The traditional BI vendors that dominated the pre-split Magic Quadrant have had a rough decade. SAP's analytics story has been a confusing progression through BusinessObjects, Lumira, Analytics Cloud, and SAC. IBM sold off much of its analytics business. Oracle's analytics products exist but have lost mindshare. MicroStrategy pivoted to a Bitcoin holding company (yes, really -- they spent over $4 billion on Bitcoin starting in 2020, which was a more exciting story than their BI software).

The exception is Microsoft, which straddled both sides of the market. Power BI competed on the modern analytics side while Azure ML and the broader Microsoft AI stack competed on the advanced analytics and AI side. Their integrated approach -- plus aggressive pricing -- made them the dominant player across multiple Gartner categories.

Where the Market Stands in 2026

Today I'd describe three distinct tiers in what used to be the unified "BI" market:

The first tier is reporting and dashboards -- the traditional BI use case. This is largely commoditized. Power BI owns the mass market. Tableau owns the premium segment. Everyone else fights for niches.

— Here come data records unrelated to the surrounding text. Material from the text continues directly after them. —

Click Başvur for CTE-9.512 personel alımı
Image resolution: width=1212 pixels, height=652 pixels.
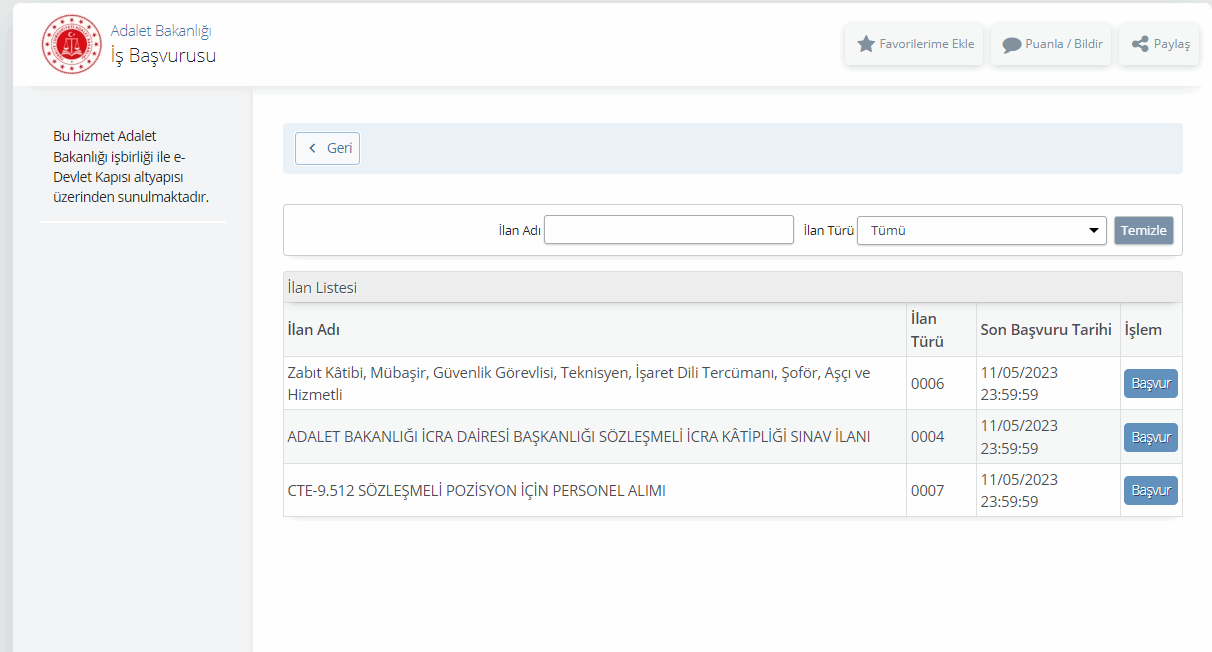point(1150,491)
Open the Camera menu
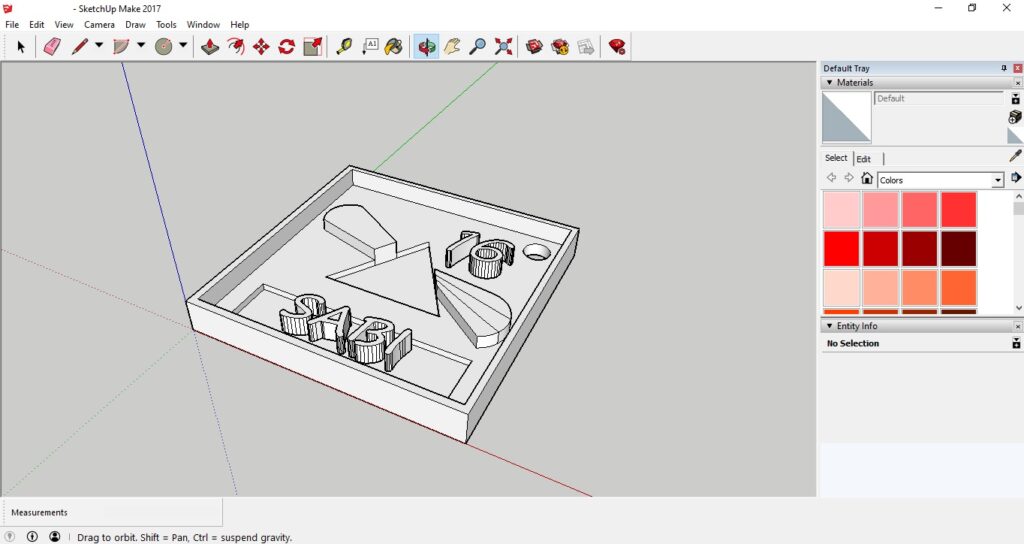The height and width of the screenshot is (544, 1024). click(99, 24)
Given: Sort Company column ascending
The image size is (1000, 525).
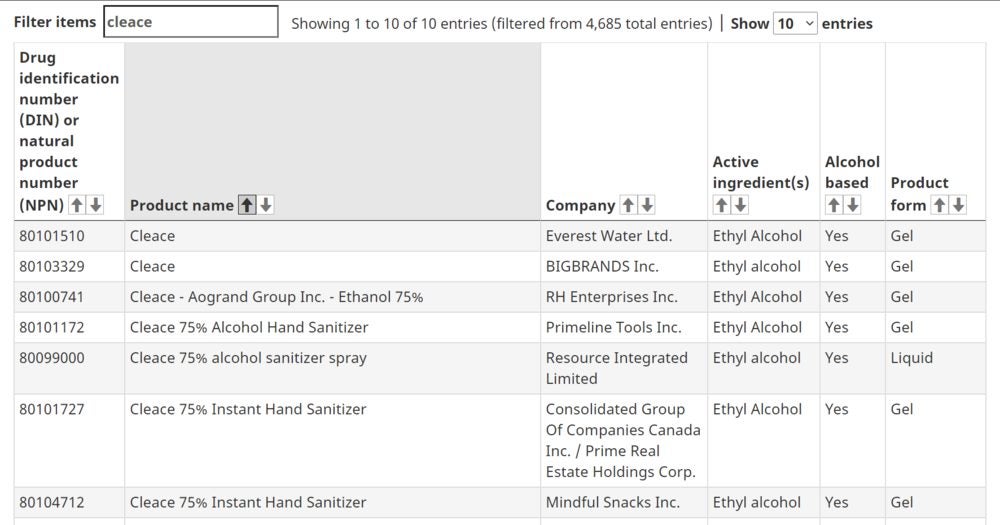Looking at the screenshot, I should (628, 205).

The second tier is analytics platforms -- self-service exploration, augmented analytics, AI copilots. This is where the competition is hottest and where the most innovation is happening. Databricks, Snowflake, and the cloud data platforms are pulling analytics capability into their own offerings, which threatens the standalone tools.

The third tier is AI/ML platforms -- model building, training, deployment, and monitoring. This is where the real growth is, and it's a completely different buyer (data science teams, ML engineers) with completely different evaluation criteria. SageMaker, Vertex AI, Azure ML, and Databricks compete here.

The progression from one unified market in 2013 to three distinct tiers in 2026 was predictable in hindsight. We saw the first split coming in 2014. The question now is whether AI capabilities will collapse these tiers back together or push them further apart.